Determining how age-specific heterogeneity of human hematopoietic stem cells and megakaryocyte progenitors contribute to thrombotic disease upon aging

Research Objective

Our research will determine how aging of human blood stem cells leads to dramatic increases in disorders of platelets, cells that normally prevent bleeding but form harmful clots when dysregulated.

Impact

Our findings have the potential to inform prevention and mitigation strategies of bleeding and clotting disorders that contribute to significant morbidity and mortality in minorities and the elderly.

Major Proposed Activities

To determine the how characteristics of platelet precursor cells are altered upon human aging.
To determine how different pools of human platelet precursors change functionally with age.
To test how age-related inflammation and clinically approved drugs alter the function of human platelet precursors.
To determine the differences between how blood stem cells from young and aged individuals differentiate into platelet precursors.
To determine the effects of inflammation and pharmacological intervention on the differentiation of aged human blood stem cells into platelets and platelet precursors.

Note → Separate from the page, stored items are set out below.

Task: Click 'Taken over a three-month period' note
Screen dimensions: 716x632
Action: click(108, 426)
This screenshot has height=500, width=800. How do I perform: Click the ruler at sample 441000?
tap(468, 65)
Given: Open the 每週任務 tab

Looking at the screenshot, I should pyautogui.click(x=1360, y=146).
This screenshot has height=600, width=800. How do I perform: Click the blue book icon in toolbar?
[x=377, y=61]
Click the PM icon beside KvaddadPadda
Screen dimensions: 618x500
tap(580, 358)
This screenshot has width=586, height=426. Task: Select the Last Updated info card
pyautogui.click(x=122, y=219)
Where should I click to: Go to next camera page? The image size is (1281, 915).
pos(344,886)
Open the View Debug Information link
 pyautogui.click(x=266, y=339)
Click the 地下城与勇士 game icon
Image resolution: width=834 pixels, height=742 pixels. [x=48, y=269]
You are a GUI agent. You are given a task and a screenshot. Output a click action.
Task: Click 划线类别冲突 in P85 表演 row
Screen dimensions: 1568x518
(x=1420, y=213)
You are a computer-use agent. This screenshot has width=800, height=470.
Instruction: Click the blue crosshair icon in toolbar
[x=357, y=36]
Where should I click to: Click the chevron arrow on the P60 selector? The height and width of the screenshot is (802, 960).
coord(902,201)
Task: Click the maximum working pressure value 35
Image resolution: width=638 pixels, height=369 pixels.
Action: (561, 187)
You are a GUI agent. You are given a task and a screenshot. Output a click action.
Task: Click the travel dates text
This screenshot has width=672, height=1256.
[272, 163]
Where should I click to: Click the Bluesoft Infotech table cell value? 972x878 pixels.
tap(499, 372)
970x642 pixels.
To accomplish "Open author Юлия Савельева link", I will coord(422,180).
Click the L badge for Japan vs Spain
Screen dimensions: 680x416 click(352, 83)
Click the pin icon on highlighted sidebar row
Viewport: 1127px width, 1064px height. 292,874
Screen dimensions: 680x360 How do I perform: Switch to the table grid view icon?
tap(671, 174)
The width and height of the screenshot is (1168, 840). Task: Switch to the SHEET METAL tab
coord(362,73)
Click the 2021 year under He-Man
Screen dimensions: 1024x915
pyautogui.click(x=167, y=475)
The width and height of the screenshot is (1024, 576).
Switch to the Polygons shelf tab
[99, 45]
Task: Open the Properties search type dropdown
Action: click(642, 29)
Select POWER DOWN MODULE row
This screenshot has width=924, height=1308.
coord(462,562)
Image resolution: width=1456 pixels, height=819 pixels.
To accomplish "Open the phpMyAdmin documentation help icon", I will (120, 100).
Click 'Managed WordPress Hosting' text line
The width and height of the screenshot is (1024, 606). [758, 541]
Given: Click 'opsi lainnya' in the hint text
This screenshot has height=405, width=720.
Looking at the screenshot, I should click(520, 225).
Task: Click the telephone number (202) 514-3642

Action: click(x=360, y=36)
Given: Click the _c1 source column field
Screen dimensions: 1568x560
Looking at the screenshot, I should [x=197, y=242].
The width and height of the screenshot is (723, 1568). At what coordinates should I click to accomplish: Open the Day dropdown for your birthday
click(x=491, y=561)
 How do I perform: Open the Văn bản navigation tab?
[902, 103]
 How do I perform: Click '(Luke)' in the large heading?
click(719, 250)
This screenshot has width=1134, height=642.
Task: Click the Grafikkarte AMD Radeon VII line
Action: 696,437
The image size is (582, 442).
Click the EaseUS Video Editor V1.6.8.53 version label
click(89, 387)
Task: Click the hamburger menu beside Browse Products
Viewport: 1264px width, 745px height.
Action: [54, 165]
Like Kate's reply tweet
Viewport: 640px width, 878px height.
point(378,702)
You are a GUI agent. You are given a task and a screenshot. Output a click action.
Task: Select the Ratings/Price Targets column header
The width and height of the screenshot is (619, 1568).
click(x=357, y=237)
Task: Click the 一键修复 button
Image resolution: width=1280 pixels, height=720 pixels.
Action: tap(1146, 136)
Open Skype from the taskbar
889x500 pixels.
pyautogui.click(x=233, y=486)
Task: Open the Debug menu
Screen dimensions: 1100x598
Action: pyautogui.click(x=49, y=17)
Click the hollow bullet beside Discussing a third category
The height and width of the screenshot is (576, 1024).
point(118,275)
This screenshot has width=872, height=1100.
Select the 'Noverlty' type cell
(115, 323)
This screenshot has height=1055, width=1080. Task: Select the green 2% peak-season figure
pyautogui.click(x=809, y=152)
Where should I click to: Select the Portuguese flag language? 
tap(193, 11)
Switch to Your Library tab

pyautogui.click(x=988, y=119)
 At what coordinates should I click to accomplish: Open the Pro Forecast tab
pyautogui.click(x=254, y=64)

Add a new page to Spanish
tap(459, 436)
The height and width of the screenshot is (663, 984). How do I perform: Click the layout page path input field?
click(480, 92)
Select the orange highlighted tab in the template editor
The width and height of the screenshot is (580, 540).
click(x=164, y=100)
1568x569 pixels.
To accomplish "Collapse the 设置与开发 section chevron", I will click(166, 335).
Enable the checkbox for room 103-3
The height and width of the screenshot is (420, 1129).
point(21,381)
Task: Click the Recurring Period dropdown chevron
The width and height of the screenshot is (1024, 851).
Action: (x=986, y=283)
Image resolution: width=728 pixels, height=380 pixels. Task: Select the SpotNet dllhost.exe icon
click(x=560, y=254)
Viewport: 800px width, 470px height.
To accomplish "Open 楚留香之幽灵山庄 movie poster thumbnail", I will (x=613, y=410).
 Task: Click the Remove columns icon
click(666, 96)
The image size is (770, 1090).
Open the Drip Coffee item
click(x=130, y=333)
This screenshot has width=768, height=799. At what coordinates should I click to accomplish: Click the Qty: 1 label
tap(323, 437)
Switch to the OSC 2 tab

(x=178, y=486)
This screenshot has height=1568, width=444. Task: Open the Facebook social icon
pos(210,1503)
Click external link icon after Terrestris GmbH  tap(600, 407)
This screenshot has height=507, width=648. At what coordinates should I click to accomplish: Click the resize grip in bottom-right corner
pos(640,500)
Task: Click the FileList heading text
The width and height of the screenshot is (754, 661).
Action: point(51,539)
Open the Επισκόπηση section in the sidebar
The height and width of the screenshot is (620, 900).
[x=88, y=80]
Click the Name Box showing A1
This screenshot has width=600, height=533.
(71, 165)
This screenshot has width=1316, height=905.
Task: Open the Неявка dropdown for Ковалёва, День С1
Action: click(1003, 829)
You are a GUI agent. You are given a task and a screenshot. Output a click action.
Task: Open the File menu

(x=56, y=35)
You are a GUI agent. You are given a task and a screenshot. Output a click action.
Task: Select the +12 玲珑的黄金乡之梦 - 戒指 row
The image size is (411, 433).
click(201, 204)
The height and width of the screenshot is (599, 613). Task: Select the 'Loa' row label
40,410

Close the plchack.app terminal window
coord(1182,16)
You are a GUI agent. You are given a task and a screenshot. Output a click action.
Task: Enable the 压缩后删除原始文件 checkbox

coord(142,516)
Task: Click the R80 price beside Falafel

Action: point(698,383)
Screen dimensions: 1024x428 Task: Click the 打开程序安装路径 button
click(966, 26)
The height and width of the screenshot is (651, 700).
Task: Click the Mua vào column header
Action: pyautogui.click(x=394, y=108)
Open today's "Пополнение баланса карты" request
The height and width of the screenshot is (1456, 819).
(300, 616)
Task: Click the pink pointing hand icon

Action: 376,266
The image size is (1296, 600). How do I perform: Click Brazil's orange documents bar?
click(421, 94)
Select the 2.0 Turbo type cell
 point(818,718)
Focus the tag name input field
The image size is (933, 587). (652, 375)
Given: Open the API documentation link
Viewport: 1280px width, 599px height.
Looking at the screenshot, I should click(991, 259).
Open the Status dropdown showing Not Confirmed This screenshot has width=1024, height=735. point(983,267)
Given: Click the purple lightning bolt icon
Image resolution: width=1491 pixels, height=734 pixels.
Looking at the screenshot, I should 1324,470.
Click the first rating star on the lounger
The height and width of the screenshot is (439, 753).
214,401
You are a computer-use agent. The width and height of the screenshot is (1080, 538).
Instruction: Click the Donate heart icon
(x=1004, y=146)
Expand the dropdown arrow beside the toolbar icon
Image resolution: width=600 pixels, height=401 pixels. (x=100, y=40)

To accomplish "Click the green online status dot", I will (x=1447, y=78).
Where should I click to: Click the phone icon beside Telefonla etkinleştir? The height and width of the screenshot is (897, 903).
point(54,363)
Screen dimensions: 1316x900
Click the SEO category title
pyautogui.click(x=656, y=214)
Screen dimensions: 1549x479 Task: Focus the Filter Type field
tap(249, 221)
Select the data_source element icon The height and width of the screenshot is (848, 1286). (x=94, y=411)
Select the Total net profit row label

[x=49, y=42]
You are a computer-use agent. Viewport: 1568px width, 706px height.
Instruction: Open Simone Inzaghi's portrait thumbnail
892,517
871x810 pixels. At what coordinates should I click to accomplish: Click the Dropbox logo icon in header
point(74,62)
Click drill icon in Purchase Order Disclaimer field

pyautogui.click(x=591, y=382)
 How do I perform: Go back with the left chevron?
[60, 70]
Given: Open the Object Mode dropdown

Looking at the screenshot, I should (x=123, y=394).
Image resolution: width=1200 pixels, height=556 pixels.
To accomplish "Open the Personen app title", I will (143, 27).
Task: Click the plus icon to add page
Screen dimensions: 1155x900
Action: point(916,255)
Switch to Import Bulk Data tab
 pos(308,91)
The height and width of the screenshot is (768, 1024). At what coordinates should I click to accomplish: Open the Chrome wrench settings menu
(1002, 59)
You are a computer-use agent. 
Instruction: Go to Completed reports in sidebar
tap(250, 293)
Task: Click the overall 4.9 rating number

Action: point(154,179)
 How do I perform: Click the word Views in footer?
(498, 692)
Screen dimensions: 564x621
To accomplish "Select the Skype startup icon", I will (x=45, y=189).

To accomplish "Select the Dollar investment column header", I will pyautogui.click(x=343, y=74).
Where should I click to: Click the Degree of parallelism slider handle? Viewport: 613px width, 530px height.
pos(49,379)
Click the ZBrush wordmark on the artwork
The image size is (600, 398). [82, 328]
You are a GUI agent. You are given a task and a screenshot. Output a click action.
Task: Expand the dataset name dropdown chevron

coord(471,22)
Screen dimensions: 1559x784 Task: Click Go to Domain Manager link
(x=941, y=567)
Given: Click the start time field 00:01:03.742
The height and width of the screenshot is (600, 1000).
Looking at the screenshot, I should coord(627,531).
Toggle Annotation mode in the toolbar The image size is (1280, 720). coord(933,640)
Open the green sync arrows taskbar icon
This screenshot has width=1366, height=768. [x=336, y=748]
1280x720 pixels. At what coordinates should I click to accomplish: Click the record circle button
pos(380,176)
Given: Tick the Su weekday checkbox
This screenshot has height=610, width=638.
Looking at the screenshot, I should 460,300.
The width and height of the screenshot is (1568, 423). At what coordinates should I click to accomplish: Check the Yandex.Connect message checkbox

Statement of Benefit to California:

Our research will benefit California and its citizens by informing improved and personalized strategies to reduce the detrimental impact that bleeding and clotting disorders have on human health, in particular minorities and the elderly. Californians are among the millions of people who take daily platelet-modifying drugs. Understanding age-related dysregulation of platelet production by human blood stem cells will be hugely beneficial for individual health and financially impactful for society.